C’era qualcosa di esposto, di inerme nella persona e nell’opera di Mario. Il primo segno di questa inermità è il nucleo infantile, arcaico, da cui nasceva la sua scrittura. Quello che per altri poeti è pura convenzione (le poetiche del fanciullino di molti falsi fanciullini), per Benedetti era un modo di vedere le cose, era stile e biografia. In pochi scrittori la vita e l’opera coincidono così perfettamente, così tragicamente. Le forme elementari della poesia di Benedetti provengono tutte da quel nucleo: la sintassi a elenco, quella di chi non organizza il mondo ma lo subisce o lo accoglie come si presenta (Pitture nere su carta è di fatto una successione di elenchi); i versi fondati sull’inversione di causa e effetto, di soggetto e oggetto, di tutto e parte («perché la mano è così, amore, | lei va alta fra i tuoi capelli»); la percezione animistica della realtà, tipica dei bambini, dell’inconscio e del pensiero magico («Lo scavo è lo sguardo che lo tiene», «Nelle mani il vetro che siamo noi e ciò che adesso è il cameriere»); gli anacoluti («Vengono a vedere la partita e io potevo non venire se volevo»), l’uso frontale di parole semplici, primarie, che nessuno oggi saprebbe adoperare in questo modo: «buono», «bello», «grande». Il genere umano non può sopportare troppa realtà, si legge nel primo dei Quartetti di Eliot. La poesia di Mario cerca di fissare la realtà che non possiamo guardare, di mostrare le cose ultime, quelle che forano il nostro cielo di carta e le illusioni che ci raccontiamo. Lo fa in molti modi: in Umana gloria e Tersa morte costruisce un io lirico all’altezza della nostra epoca, di ciò che le prime persone sono diventate in questo secolo; in Pitture nere su carta oltrepassa questo io scavando verso il basso, verso l’afasia delle frasi nominali, verso Celan; in Materiali di un’identità lo oltrepassa verso l’alto, cioè verso il saggio, l’intervista, il frammento autobiografico, le pagine più diaristiche di Bataille.

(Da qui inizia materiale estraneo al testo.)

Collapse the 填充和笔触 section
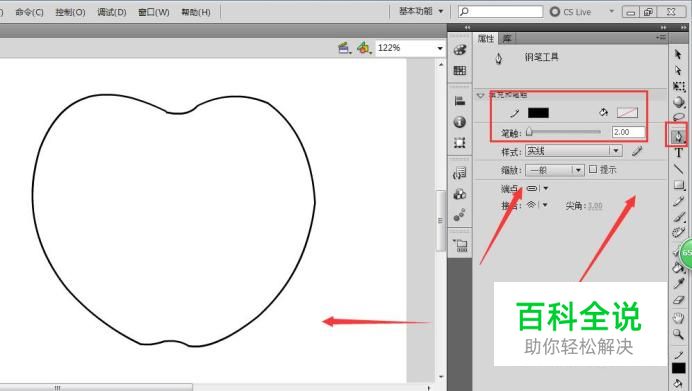 pos(481,95)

Mario aveva anche un lato buffo, una comicità stralunata e imparentata con un altro aspetto dell’infanzia, con lo straniamento di chi vede il lato assurdo della vita normale, adulta. Questa parte di lui non ha lasciato una traccia scritta, o almeno non una traccia pubblica, ma c’era. Chi l’ha conosciuta la conserverà nella memoria con affetto: è giusto ricordarla.

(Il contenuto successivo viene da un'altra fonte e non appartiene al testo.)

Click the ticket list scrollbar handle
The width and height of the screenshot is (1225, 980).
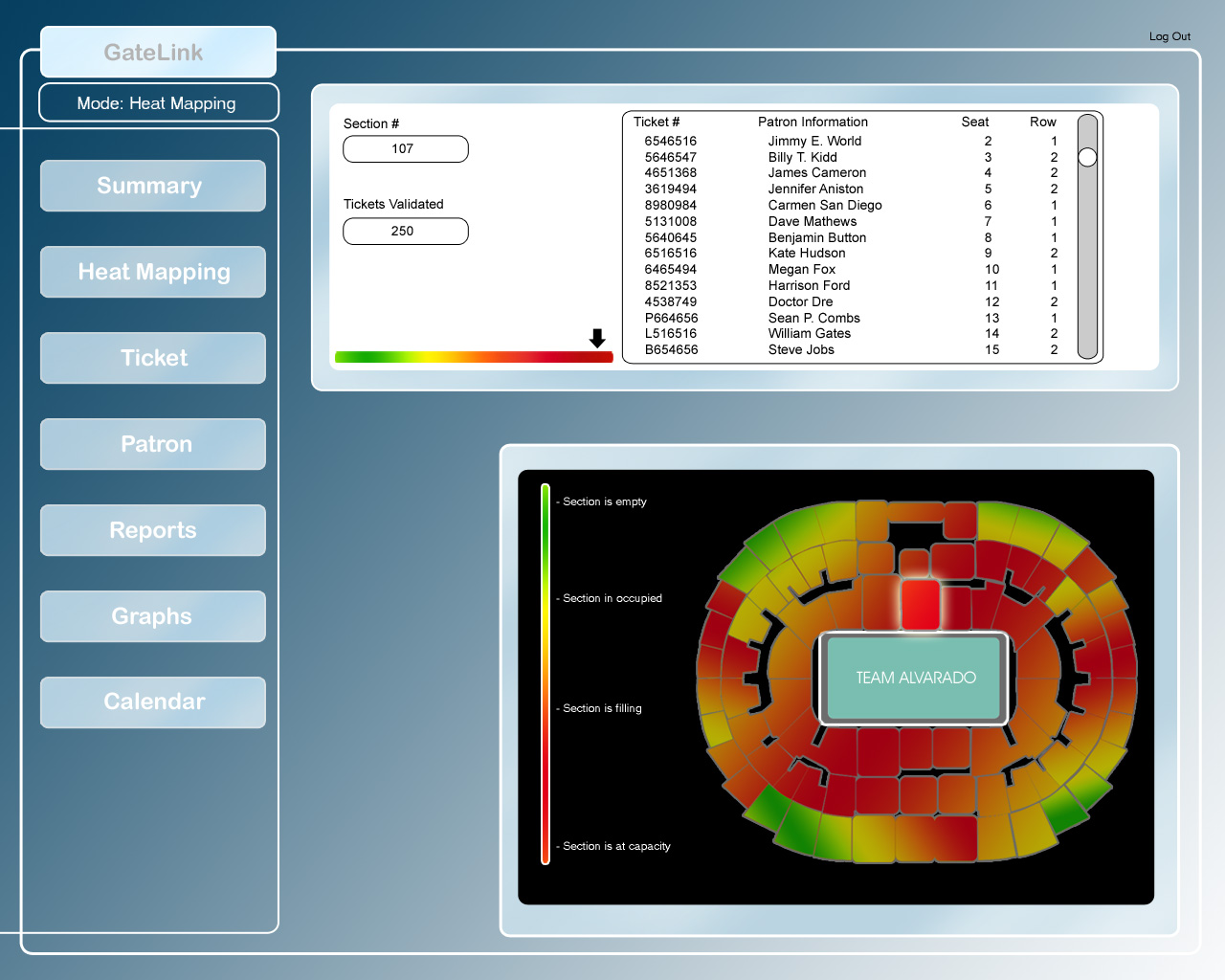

Ciò che invece si è inciso sulla carta è la sua poesia. Nel testo con cui si apre Umana gloria, alla caducità si oppone lo sguardo che ama il qualunque viso. Ma prima di quel verso ne viene un altro: «qui durano i libri». Mario ripete l’atto di fede con cui, nella nostra tradizione, la poesia istituisce se stessa: la poesia (la letteratura) vuole preservare il ricordo dei mortali, vuole costruire monumenti più duraturi del bronzo. Che questo atto di fede sia fondato o infondato non dipende dai poeti: dipende da ciò che li circonda, da circostanze che nessuno può controllare. Se però la letteratura dovesse continuare a essere ciò che finora è stata, i libri di Mario dureranno. Chi li legge in questi giorni sa che non sono mai stati così presenti. Il loro tempo comincia adesso.